Immeubles situés sur un délaissé entre la nouvelle voirie, la ligne ferroviaire et la propriété Helvetia (Référence IA13001312). L'encadrement des baies en briques marque peut-être la différence entre la partie construite en 1883 et la partie construite au début du 20e siècle. Mais on peut noter l'unification des façades par un même type d'enduit, un même dessin des baies, un même couronnement. Ces immeubles sont contemporains des cités ouvrières construites par la Société des produits chimiques de l'Estaque (Référence IA13001293) et de l'immeuble à logements dit Château Bovis (Estaque parcelles D 40 et 108, non étudié) construit en 1885 (cadastre).

Après avoir acquis en 1876 une usine à chaux hydraulique et en 1880 des terrains, situés de l'autre côté de la voie ferrée, Joseph Chauffert et Eugène Gabert, négociants aux Pennes-Mirabeau, acquièrent des propriétaires de Château Fallet, en 1882, une étroite bande de terrain d'environ deux cent quatre-vingt mètres carrés. Sur ce délaissé entre l'ancien et le nouveau chemin créé par la construction du chemin de fer, Joseph Chauffert, désigné aussi comme "maître-maçon" édifie ou fait édifier une "maison" et une "maison et remise" en 1883 (cadastre). Le recensement de 1886 mentionne une maison Chauffert, habitée par sept (ou dix) ménages dont les chefs sont employé, mineur, mécanicien, tuilier, journalier, jardinier.

Lors du partage successoral de 1903 entre les enfants Chauffert, ces deux immeubles qui comptent alors sept fenêtres aux étages et vingt mètres de façade sur route échoient à Anne-Augustine Chauffert épouse de Marius Long, fabricant de chaux, qui fait construire vers 1910 l'immeuble le plus méridional, sur un terrain résiduel de quatre-vingt-cinq mètres carrés, acquis en 1902.

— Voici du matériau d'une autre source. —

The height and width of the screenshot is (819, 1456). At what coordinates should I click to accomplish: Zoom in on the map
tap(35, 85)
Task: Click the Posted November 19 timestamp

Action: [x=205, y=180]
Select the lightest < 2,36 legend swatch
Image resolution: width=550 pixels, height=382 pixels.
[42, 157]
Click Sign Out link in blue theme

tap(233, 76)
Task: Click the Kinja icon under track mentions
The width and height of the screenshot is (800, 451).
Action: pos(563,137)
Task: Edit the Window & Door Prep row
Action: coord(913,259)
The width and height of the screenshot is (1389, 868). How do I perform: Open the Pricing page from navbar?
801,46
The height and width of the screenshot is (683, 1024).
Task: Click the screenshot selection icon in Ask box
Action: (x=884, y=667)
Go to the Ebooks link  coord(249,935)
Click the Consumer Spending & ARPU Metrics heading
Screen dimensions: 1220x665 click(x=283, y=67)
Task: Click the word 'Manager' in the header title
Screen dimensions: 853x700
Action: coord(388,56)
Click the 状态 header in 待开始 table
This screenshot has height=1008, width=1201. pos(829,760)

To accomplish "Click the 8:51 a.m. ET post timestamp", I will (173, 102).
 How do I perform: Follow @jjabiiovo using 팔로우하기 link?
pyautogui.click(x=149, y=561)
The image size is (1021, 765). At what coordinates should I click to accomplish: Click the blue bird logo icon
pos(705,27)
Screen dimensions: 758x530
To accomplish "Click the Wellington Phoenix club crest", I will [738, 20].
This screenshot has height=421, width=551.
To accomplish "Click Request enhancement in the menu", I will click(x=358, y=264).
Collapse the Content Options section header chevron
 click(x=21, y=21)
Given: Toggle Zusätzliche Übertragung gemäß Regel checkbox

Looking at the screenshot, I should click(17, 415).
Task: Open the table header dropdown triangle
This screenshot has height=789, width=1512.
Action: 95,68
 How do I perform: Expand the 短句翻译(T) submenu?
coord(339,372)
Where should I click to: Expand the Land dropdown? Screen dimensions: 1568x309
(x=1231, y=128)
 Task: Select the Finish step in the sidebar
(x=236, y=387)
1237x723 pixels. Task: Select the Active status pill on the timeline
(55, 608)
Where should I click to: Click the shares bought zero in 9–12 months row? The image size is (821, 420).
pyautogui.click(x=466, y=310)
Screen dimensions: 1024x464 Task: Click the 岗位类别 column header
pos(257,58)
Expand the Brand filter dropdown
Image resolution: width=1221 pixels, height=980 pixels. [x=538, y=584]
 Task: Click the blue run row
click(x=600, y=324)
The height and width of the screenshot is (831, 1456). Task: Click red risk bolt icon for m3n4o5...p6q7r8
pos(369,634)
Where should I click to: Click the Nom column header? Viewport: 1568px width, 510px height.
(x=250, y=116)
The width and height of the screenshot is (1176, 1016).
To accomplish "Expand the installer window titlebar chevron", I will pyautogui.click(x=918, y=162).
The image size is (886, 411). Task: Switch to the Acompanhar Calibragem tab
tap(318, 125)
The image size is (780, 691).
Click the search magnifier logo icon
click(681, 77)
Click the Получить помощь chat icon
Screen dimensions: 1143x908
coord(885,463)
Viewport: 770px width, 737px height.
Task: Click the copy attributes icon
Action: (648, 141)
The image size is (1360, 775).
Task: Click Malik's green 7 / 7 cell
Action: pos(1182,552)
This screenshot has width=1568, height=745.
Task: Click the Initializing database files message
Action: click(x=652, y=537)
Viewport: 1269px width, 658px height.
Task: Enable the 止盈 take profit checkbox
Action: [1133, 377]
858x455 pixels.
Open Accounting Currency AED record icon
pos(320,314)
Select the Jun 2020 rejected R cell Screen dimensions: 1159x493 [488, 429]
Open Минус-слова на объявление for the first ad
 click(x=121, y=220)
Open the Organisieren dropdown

Isolés, ne s'inscrivant pas dans la continuité d'un alignement, ces trois immeubles de rapport sont unifiés sous un même trame de façade. L'ensemble suit la courbure du chemin de la Nerthe, l'angle est traité en pan coupé. Ancien commerce de bonneterie prêt-à-porter.

  • Murs
    • calcaire
    • tuile en gros oeuvre
    • enduit
    • moellon sans chaîne en pierre de taille
  • Toits
    tuile plate mécanique
  • Étages
    rez-de-chaussée, 2 étages carrés
  • Élévations extérieures
    élévation à travées
  • Couvertures
    • toit à longs pans
    • pignon couvert
  • Escaliers
    • escalier dans-oeuvre
  • Typologies
    enduit ciment ; petit immeuble urbain
  • Statut de la propriété
    propriété privée

Documents d'archives

  • Recensement de population : listes nominatives pour Marseille, 1886. Archives départementales des Bouches-du-Rhône, Marseille : 6 M 276-277

  • Partage entre les hoirs Chauffert (à l'Estaque, Marseille), 1903. Archives départementales des Bouches-du-Rhône, Marseille : 365 E 443.

Documents figurés

  • Vente d'un terrain à l'Estaque (Marseille) [Plan de la parcelle vendue par Georges Martin à Joseph Chauffert et Gabert - Acte du 3 avril 1882. ] /Dessin à l'encre sur papier calque, 1882 . Archives départementales des Bouches-du-Rhône, Marseille : 365 E 245.